Assignment:
Only the lines from the top of the data through the line containing "This screenshot has height=467, width=800." should be duplicated, exactly as they appear.

Exercise material:
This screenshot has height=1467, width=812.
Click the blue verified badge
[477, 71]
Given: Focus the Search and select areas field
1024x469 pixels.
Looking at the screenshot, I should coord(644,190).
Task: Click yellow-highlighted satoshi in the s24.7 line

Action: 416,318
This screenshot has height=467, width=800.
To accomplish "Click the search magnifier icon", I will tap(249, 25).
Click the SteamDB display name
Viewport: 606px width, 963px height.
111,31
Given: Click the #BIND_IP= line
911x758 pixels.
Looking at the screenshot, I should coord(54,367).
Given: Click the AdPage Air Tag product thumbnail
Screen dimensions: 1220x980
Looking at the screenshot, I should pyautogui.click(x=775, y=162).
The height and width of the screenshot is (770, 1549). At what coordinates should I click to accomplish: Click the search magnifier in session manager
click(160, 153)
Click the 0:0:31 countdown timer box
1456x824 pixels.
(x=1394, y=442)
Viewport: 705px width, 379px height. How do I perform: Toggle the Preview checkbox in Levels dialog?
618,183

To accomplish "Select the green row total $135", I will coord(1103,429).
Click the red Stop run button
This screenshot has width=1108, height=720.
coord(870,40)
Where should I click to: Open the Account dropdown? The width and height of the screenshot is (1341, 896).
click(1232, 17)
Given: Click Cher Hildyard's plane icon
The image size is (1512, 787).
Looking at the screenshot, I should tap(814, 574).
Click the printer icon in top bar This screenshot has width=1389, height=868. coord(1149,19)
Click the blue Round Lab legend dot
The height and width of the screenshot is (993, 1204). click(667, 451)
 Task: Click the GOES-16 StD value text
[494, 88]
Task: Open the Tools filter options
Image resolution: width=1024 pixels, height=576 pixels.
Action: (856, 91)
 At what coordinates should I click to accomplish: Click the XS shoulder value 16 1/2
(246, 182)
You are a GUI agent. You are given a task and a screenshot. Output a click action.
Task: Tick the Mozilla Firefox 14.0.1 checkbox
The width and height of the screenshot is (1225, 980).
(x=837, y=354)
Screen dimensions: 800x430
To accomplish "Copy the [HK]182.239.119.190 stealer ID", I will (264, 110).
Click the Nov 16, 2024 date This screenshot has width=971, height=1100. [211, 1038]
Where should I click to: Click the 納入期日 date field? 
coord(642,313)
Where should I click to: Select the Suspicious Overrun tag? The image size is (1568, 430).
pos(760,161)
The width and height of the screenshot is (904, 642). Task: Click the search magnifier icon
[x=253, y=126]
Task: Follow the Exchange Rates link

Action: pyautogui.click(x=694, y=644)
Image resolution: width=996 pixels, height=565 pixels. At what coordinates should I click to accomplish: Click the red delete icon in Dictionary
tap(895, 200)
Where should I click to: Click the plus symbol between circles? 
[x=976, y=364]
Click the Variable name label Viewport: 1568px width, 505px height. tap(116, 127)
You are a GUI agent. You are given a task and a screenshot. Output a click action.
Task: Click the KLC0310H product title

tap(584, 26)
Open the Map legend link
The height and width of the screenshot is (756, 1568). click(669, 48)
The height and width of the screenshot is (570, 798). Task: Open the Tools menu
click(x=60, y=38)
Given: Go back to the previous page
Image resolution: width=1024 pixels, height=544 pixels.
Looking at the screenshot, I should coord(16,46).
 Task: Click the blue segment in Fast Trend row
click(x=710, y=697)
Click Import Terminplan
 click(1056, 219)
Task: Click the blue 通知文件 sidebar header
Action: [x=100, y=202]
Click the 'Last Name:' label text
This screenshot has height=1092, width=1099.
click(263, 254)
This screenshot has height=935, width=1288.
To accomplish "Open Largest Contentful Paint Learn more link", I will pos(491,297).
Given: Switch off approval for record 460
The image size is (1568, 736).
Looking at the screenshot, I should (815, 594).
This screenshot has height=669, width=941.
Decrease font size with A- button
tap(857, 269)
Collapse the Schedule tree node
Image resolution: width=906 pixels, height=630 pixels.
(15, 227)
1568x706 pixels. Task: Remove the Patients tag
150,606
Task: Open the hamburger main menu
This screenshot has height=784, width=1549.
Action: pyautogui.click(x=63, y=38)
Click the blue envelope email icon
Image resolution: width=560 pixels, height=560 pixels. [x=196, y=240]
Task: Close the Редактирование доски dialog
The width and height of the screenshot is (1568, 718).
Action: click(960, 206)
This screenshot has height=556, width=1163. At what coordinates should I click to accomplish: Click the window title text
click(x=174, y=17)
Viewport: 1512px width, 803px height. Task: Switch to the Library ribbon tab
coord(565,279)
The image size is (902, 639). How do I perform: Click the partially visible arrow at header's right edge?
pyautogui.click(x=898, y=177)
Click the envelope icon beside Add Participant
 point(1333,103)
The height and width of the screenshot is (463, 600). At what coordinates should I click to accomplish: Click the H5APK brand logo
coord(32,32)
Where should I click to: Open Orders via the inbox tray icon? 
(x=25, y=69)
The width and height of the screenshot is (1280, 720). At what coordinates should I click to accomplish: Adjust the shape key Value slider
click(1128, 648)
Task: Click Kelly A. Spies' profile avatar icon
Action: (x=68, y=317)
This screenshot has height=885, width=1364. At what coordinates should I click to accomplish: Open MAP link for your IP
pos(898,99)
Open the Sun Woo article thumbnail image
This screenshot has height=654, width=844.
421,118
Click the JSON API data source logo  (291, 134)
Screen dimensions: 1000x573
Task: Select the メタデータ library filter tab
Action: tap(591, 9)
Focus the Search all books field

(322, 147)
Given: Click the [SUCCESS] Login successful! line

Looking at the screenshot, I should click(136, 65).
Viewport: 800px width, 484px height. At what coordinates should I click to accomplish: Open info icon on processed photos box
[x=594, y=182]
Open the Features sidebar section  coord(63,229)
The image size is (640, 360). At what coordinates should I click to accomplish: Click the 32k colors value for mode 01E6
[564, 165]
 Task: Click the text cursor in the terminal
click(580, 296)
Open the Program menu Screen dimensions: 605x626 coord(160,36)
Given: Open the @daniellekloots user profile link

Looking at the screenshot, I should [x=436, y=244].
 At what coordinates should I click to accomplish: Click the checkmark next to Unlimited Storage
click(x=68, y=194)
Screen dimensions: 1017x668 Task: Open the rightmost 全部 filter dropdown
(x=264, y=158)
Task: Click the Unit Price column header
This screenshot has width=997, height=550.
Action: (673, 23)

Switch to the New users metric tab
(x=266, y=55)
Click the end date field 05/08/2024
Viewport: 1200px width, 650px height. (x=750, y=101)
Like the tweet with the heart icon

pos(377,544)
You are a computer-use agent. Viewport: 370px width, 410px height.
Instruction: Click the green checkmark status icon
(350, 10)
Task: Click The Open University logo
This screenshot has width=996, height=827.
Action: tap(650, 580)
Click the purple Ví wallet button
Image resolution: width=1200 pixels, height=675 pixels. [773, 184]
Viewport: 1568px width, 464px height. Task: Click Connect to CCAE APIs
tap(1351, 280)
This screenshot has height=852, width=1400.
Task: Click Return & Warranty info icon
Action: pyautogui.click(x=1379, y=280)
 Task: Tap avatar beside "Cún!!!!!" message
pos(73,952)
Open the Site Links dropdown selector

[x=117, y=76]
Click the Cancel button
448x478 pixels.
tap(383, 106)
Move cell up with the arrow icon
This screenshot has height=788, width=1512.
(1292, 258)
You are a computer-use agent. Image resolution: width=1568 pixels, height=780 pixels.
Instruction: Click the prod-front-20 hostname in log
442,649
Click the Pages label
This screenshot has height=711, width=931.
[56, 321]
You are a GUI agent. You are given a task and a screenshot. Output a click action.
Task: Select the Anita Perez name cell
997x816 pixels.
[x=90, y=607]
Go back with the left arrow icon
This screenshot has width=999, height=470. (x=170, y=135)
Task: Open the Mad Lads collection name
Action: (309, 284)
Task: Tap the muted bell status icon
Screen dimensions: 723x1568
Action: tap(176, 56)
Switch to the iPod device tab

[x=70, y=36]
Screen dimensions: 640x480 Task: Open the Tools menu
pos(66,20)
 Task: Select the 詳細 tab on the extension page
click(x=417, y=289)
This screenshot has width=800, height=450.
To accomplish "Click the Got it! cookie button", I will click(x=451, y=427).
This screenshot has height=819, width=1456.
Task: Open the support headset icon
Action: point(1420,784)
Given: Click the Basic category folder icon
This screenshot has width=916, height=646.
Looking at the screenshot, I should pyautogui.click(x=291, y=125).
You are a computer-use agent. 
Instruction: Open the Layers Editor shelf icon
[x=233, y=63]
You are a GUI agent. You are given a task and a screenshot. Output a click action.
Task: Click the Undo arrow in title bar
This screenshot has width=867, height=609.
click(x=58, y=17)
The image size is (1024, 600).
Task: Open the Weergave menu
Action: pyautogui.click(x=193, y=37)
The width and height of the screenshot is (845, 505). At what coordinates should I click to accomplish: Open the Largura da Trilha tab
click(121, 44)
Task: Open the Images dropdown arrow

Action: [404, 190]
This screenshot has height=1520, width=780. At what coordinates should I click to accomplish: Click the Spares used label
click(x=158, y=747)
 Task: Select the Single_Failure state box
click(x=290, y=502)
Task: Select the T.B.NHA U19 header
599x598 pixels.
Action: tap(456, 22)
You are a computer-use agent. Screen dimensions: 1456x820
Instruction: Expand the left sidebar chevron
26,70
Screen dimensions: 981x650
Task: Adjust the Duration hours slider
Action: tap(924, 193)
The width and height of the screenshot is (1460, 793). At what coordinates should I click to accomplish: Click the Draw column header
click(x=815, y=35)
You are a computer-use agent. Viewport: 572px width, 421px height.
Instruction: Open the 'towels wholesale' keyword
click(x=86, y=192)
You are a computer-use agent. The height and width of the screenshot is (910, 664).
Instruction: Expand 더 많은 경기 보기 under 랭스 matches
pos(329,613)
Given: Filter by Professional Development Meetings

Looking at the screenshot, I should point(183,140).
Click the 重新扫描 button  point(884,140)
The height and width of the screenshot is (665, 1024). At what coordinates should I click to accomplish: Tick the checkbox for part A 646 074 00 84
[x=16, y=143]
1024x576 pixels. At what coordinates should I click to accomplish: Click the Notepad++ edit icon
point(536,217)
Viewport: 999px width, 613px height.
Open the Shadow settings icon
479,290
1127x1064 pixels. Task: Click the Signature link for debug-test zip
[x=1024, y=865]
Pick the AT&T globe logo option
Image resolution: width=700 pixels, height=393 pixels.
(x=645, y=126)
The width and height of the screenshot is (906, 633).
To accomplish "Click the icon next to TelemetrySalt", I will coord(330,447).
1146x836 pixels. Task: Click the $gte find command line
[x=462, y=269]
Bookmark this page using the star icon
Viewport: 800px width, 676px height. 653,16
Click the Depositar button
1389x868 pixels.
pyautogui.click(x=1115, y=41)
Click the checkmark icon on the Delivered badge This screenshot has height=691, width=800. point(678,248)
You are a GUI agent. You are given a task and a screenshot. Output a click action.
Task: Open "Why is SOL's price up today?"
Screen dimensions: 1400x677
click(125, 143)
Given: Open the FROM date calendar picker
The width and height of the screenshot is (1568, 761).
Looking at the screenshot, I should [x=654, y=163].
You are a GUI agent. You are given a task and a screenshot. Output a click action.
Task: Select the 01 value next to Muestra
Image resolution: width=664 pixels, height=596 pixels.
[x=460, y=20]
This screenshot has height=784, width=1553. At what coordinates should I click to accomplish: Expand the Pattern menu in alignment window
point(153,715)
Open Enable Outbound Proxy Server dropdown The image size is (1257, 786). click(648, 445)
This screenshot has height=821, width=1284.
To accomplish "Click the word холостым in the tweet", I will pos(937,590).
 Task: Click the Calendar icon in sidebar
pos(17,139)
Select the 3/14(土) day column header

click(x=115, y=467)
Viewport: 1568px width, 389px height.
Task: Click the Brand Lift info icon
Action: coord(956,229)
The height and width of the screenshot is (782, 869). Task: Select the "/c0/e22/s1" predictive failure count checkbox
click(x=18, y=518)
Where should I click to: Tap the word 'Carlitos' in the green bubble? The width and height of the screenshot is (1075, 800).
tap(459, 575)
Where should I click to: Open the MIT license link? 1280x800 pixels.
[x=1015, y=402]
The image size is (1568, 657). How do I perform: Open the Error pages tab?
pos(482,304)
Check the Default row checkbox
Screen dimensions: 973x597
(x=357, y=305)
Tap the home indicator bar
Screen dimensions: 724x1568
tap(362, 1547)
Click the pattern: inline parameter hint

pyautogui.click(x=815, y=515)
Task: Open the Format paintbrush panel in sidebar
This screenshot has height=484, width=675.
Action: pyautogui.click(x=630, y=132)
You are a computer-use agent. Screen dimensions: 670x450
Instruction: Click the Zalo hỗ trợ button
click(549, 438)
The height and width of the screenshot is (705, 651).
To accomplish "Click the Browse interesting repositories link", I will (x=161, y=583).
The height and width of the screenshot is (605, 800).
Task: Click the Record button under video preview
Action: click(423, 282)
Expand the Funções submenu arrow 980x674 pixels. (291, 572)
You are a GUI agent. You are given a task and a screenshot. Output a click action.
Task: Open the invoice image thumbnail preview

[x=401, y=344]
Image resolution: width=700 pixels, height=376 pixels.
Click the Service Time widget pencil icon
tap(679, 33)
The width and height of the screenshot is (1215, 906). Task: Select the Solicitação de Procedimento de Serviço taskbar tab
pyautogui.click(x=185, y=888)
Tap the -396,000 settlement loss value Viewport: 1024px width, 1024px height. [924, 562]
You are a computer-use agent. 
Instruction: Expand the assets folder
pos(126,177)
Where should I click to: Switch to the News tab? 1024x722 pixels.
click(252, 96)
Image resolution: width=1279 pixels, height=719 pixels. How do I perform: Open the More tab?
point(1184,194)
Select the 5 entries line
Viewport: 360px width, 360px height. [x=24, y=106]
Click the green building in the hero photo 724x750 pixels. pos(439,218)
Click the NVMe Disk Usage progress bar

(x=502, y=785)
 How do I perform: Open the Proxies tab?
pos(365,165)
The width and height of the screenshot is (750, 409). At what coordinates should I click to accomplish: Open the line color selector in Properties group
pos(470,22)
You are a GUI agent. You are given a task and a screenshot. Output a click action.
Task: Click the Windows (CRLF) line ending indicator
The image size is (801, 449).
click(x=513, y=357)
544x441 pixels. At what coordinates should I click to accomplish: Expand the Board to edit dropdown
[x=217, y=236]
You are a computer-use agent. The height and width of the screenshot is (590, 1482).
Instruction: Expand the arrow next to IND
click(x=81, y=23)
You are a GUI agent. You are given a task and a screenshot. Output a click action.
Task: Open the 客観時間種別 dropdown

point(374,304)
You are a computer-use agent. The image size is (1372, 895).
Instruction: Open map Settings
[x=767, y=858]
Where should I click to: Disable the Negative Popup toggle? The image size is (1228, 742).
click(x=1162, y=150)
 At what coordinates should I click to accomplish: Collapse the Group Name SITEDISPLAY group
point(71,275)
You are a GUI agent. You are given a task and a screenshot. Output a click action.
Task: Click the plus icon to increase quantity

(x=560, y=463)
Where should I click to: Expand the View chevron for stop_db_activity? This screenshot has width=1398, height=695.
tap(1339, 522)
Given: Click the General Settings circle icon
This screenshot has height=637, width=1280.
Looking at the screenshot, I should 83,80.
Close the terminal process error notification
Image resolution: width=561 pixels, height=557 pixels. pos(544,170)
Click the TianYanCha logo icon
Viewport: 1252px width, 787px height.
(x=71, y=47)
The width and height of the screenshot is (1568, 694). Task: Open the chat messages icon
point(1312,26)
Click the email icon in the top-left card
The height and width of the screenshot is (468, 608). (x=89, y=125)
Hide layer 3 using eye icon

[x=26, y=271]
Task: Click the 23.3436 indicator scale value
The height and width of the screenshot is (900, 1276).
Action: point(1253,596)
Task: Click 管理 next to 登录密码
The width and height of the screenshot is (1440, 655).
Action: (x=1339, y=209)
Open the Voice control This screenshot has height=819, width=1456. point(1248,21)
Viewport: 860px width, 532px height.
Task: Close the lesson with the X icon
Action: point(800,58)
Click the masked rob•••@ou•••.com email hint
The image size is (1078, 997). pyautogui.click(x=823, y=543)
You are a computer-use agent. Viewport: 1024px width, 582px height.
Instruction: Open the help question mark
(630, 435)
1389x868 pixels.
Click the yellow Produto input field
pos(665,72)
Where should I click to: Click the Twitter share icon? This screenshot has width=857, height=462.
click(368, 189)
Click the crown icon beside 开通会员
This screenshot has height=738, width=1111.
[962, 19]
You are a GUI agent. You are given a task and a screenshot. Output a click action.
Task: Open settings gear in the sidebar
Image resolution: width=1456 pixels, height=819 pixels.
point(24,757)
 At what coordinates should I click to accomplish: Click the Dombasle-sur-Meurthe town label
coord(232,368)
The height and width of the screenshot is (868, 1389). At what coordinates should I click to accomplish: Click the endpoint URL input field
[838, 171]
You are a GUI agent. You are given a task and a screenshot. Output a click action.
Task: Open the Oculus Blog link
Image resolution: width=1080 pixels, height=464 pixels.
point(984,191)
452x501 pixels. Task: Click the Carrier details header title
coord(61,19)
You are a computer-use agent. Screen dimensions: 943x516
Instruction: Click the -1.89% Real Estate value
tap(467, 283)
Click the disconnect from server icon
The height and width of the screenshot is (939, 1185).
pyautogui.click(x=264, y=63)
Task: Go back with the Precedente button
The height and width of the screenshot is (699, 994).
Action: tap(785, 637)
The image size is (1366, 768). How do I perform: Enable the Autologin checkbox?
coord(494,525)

Result below:
This screenshot has height=1467, width=812.
Click the blue verified badge
[477, 71]
Given: Focus the Search and select areas field
1024x469 pixels.
Looking at the screenshot, I should coord(644,190).
Task: Click yellow-highlighted satoshi in the s24.7 line

Action: 416,318
This screenshot has height=467, width=800.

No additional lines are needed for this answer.